● SUPPLIED ENTRIES:

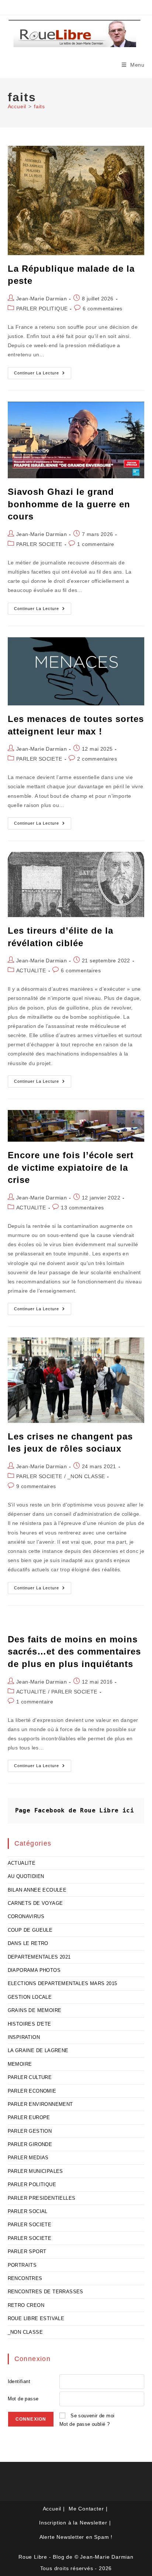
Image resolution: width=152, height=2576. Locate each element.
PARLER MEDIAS (28, 2157)
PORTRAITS (22, 2265)
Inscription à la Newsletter (73, 2523)
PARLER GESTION (30, 2131)
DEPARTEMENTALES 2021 (39, 1957)
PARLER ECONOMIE (32, 2091)
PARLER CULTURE (30, 2077)
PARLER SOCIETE (39, 544)
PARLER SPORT (27, 2251)
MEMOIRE (20, 2064)
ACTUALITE (31, 970)
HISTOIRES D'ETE (29, 2024)
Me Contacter (86, 2509)
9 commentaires (36, 1486)
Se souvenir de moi (92, 2415)
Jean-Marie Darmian (41, 299)
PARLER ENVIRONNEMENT (40, 2104)
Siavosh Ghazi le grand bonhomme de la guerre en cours (69, 504)
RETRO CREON (26, 2305)
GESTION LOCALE (30, 1997)
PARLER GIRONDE (30, 2144)
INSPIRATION (24, 2037)
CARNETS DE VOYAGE (35, 1903)
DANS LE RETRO (28, 1943)
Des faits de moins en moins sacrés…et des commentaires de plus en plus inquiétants (74, 1651)
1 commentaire (95, 544)
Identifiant (19, 2381)
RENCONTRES (25, 2278)
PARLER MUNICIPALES (35, 2171)
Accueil (52, 2509)
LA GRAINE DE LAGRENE (38, 2050)
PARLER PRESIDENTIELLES (42, 2198)
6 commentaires (102, 308)
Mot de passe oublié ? (84, 2424)
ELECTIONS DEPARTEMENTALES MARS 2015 (62, 1983)
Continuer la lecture (42, 374)
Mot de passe (23, 2398)
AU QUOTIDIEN (26, 1876)
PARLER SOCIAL (28, 2211)
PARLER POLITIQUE (42, 308)
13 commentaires (82, 1208)
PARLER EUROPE (29, 2117)
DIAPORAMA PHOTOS (34, 1970)
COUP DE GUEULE (30, 1930)
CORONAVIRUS (26, 1916)
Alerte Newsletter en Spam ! (76, 2537)
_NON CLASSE (86, 1476)
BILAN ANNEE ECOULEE (37, 1890)
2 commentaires (97, 759)
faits (39, 106)
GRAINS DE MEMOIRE (35, 2010)
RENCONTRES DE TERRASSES (45, 2291)
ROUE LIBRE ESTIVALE (36, 2318)
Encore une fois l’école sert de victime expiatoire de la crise (71, 1167)
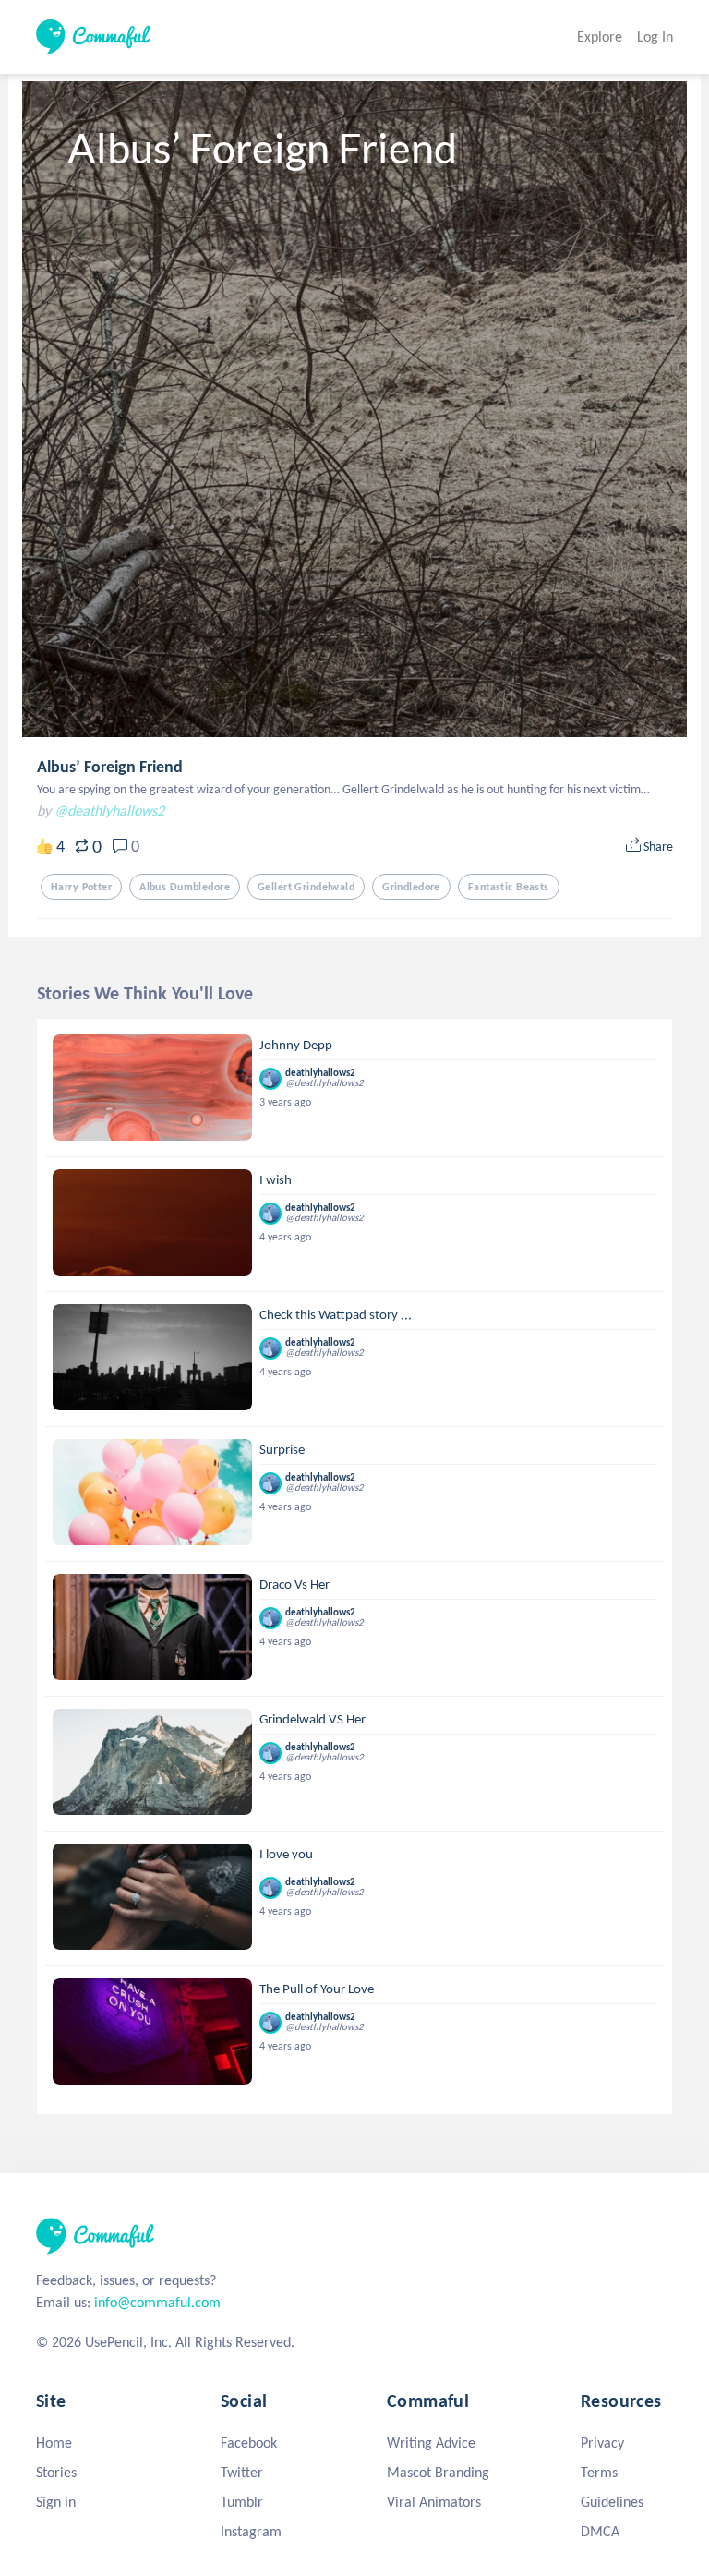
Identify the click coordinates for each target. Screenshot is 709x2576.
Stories (56, 2472)
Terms (599, 2472)
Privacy (602, 2442)
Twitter (242, 2472)
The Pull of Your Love (316, 1988)
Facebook (249, 2442)
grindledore (411, 886)
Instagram (251, 2531)
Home (54, 2442)
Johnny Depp (295, 1044)
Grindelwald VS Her (312, 1719)
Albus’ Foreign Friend (110, 766)
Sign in (56, 2501)
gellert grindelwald (306, 886)
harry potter (81, 886)
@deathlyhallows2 (109, 810)
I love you (286, 1853)
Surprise (282, 1449)
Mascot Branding (438, 2472)
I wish (275, 1179)
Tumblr (242, 2501)
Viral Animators (434, 2501)
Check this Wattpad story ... (335, 1314)
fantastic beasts (508, 886)
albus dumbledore (184, 886)
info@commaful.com (157, 2302)
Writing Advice (431, 2442)
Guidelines (612, 2501)
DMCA (600, 2531)
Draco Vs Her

● PROBLEM TO WORK ON: Bring together each line above where the string "commentaires" turns up.

● TASK SOLUTION:
9 commentaires (36, 1486)
Des faits de moins en moins sacrés…et des commentaires de plus en plus inquiétants (74, 1651)
6 commentaires (102, 308)
13 commentaires (82, 1208)
2 commentaires (97, 759)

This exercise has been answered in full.